Bell recently took the reins from her predecessor and friend, Sara Swida, who led the organization for 12 years. Swida publicly made her goodbyes to KLB advisory board members and volunteers, as well as the larger Liberty County community, upon her retirement in May.
“We had some exceptional candidates for the position,” KLB Advisory Board Chairman Dave Sapp said.
However, it was Bell’s past experience with the advisory board and her community involvement that helped put her at the top of the list, according to Sapp.
“One of the things you look for in a director’s position is someone who can bring the community’s members together,” he said.
Bell is a known entity in the community and is respected in the community, Sapp added. The KLB chairman said Bell can easily continue KLB’s development and maintenance which is essential for the board to run an organization.
“Karen is everywhere,” said KLB advisory board member Lillian Gray. “She was on the board well before I was. And I worked with her through the Chamber of Commerce.”
“We [KLB] have such an amazing group of volunteers,” Gray continued. “They’re all very dedicated. The people on that board really want to do something important for our community. Karen Bell is probably as dedicated as a human being as I’ve met.”
“Karen has been the Board Chair for the Chamber for the last two years; but more than that, she is a great community member, active volunteer and friend,” said Liberty County Chamber of Commerce CEO Leah Poole. “She consistently goes above and beyond in everything she does, and I often think the word ‘no’ is not in her vocabulary. I am certain that she will continue to lead KLB in the right direction with the help of her active and engaged board.”
Bell, an Army veteran, made Liberty County her home in 2004.
“I came with the military,” she said. “This [Fort Stewart] was my last duty station. I was in the service for 26 years.”
According to Bell, she progressed from being involved in organizations like 4-H and Girl Scouts during her childhood to being involved in organizations like KLB and the Chamber.
Community involvement at a young age taught her the importance of preserving the environment and helping others, she said. Bell also served as a community volunteer at each of her duty stations while on active duty.
In 2006, Bell was first introduced to KLB while a student at Savannah Technical College. She was then president of the school’s student honor society. She and her fellow honor society members volunteered with KLB and Keep Savannah Beautiful on a joint project.

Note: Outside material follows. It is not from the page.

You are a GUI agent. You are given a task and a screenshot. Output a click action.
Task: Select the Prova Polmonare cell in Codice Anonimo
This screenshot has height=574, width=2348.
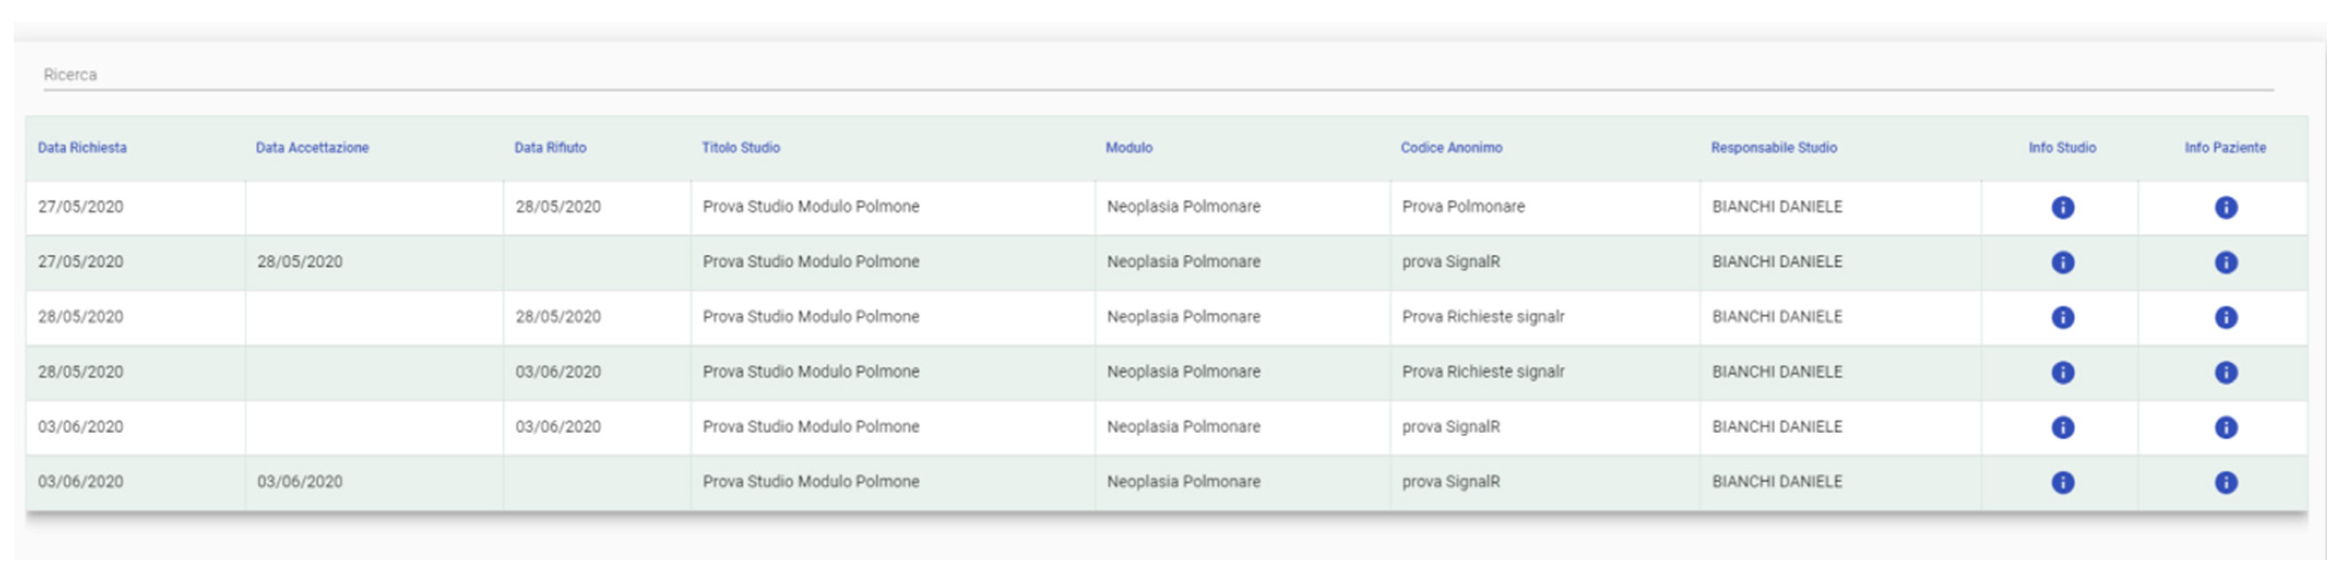(x=1463, y=207)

Bell credits Swida with drawing her in further to the organization when she began working part-time at KLB in 2009.
“The way Sara ran her program, we were more involved here in Liberty County than we were in Savannah,” Bell said. She added that under Swida’s leadership, KLB offered her more opportunities to work with children and youth.
“We do have some events where we partner with the schools,” she said. Bell listed campus clean-ups, school gardens, and recycling events such as the award-winning recycling program at Midway Middle School, and a recent partnership with the Hinesville Rotary Club on a science, technology, engineering, art and math project.
Bell said she would like to plan more activities with students at the elementary school level to get them interested in recycling and water preservation at a young age.
In addition to helping educate the community’s youth, Bell continues to pursue her own higher education. Along with an associate degree in early childhood education from Savannah Tech, she has bachelor and master’s degrees in human relations. The KLB director is currently working on her doctoral dissertation in advanced study in human behavior at Capella University.
Bell would also like to attract more individuals, organizations and business to KLB’s ongoing programs, such as the Adopt Liberty Program where groups adopt a road to clean up at least once a quarter.
“If we get more roads adopted, we can cut down the litter,” she said.
Bell added the KLB is preparing for its major fall programs, such as the Beach Sweep on St. Catherine’s Island Oct. 13, and Rivers Alive Oct. 27.
Bell credits advisory board members for their hands-on commitment to KLB.
“We have a working board,” she said. “They have so many hours they have to commit. They really pitch in and work; they’re usually the site leaders at clean-up events.”
She added her board members set up Recycle It! Fairs and help plan and implement Earth Day activities.